Department of Anaesthesia and Intensive Care, Royal Adelaide Hospital, University of Adelaide, Adelaide, Australia.
Eur J Anaesthesiol. 2010 Mar;27(3):241-6. doi: 10.1097/EJA.0b013e328331a361.
Pain relief using intermittent subcutaneous injections of an opioid (e.g. morphine) avoids the need for venous access and does not require complex or expensive pumps and devices. Although data on the pharmacokinetics of subcutaneous morphine exist, there are no comparable data for fentanyl in healthy volunteers. Therefore, the aim of this study was to characterize the pharmacokinetics of 200 microg fentanyl administered as a single bolus dose via the subcutaneous route in healthy opioid-naive volunteers.

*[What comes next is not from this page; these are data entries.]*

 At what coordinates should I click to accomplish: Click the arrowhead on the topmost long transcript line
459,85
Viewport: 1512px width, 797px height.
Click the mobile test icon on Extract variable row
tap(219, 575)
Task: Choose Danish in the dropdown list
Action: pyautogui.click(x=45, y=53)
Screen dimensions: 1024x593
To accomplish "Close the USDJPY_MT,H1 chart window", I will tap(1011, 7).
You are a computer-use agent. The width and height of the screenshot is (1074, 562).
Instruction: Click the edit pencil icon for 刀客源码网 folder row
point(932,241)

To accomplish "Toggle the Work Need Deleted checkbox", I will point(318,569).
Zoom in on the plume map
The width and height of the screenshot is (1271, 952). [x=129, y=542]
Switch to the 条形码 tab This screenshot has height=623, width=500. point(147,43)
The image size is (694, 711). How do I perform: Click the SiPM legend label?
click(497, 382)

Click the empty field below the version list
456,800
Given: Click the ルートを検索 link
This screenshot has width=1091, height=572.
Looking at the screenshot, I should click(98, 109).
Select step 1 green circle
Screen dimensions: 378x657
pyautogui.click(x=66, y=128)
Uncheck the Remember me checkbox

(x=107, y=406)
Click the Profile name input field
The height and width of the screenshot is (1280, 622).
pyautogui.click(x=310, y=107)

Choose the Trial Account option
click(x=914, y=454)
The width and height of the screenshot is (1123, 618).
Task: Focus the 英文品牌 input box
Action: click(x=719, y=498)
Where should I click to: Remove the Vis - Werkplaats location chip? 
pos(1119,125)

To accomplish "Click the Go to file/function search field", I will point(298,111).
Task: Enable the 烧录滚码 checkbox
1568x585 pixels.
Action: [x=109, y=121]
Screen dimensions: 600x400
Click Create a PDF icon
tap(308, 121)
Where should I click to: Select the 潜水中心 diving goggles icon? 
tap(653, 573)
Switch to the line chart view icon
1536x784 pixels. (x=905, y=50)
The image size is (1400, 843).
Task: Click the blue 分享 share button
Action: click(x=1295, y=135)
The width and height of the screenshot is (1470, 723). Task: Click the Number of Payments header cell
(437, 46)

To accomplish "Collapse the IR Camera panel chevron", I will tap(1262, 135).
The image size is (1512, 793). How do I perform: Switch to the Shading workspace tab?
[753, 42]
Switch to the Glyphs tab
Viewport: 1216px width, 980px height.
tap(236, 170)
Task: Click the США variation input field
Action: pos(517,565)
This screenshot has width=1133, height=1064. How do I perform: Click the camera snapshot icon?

Nine healthy male volunteers were given 200 microg of subcutaneous fentanyl for more than 30 s. Opioid effects were blocked by administration of naltrexone. Venous blood samples taken at intervals from 5 min to 10 h after the dose were assayed using a liquid chromatography-mass spectrometry method. Pharmacokinetic data were analysed using a noncompartmental analysis approach.
After subcutaneous bolus dose administration, the median maximum concentration of fentanyl was 0.55 ng ml(-1) (range 0.28-0.87 ng ml(-1)), reached at a median time of 15 min (range 10-30 min). The terminal half-life was 10.00 h (range 5.48-16.37 h).
Absorption of subcutaneous fentanyl was relatively rapid and similar to the rate of absorption previously reported for subcutaneous morphine; the terminal half-life for fentanyl was substantially longer (10 h) than that of morphine (2.1 h), and blood concentrations were no more variable than that after administration by other nonintravenous routes.
使用阿片类药物(如吗啡)间歇性皮下注射来缓解疼痛,可避免静脉通路的需要,且不需要复杂或昂贵的泵和设备。虽然有关于皮下注射吗啡药代动力学的数据,但在健康志愿者中,没有类似芬太尼的数据。因此,本研究的目的是描述健康的阿片类药物初治志愿者单次皮下给予 200μg 芬太尼时的药代动力学特征。
9 名健康男性志愿者接受超过 30 秒的 200μg 芬太尼皮下注射。给予纳曲酮阻断阿片类药物的作用。在给药后 5 分钟至 10 小时的间隔时间内采集静脉血样,使用液相色谱-质谱法进行检测。使用非房室分析方法对药代动力学数据进行分析。
皮下推注给药后,芬太尼的中位数最大浓度为 0.55ng/ml(范围 0.28-0.87ng/ml),中位数达峰时间为 15 分钟(范围 10-30 分钟)。终末半衰期为 10.00 小时(范围 5.48-16.37 小时)。
皮下芬太尼的吸收相对较快,与先前报告的皮下吗啡吸收速率相似;芬太尼的终末半衰期明显长(10 小时)于吗啡(2.1 小时),且血药浓度的变异性不比其他非静脉途径给药后更大。